## The problem
Give back the data in full, with every line exact.

## Material for this task
|---|

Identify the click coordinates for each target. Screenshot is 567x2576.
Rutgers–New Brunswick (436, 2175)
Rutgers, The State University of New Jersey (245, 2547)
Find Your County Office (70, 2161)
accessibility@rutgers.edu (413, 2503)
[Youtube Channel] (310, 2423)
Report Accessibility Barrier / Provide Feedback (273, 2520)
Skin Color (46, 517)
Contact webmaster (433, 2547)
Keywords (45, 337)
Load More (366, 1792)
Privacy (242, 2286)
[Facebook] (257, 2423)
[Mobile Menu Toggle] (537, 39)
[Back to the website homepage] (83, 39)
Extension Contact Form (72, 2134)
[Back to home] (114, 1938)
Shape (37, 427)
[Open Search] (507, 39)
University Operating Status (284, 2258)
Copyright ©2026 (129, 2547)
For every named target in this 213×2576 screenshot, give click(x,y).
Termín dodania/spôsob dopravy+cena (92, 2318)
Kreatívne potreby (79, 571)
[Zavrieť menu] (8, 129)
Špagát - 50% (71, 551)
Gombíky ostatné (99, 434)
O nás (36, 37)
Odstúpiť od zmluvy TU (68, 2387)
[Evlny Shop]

|---|

## Completed task
Identify the click coordinates for each target. Screenshot is 567x2576.
Rutgers–New Brunswick (436, 2175)
Rutgers, The State University of New Jersey (245, 2547)
Find Your County Office (70, 2161)
accessibility@rutgers.edu (413, 2503)
[Youtube Channel] (310, 2423)
Report Accessibility Barrier / Provide Feedback (273, 2520)
Skin Color (46, 517)
Contact webmaster (433, 2547)
Keywords (45, 337)
Load More (366, 1792)
Privacy (242, 2286)
[Facebook] (257, 2423)
[Mobile Menu Toggle] (537, 39)
[Back to the website homepage] (83, 39)
Extension Contact Form (72, 2134)
[Back to home] (114, 1938)
Shape (37, 427)
[Open Search] (507, 39)
University Operating Status (284, 2258)
Copyright ©2026 (129, 2547)
For every named target in this 213×2576 screenshot, give click(x,y).
Termín dodania/spôsob dopravy+cena (92, 2318)
Kreatívne potreby (79, 571)
[Zavrieť menu] (8, 129)
Špagát - 50% (71, 551)
Gombíky ostatné (99, 434)
O nás (36, 37)
Odstúpiť od zmluvy TU (68, 2387)
[Evlny Shop]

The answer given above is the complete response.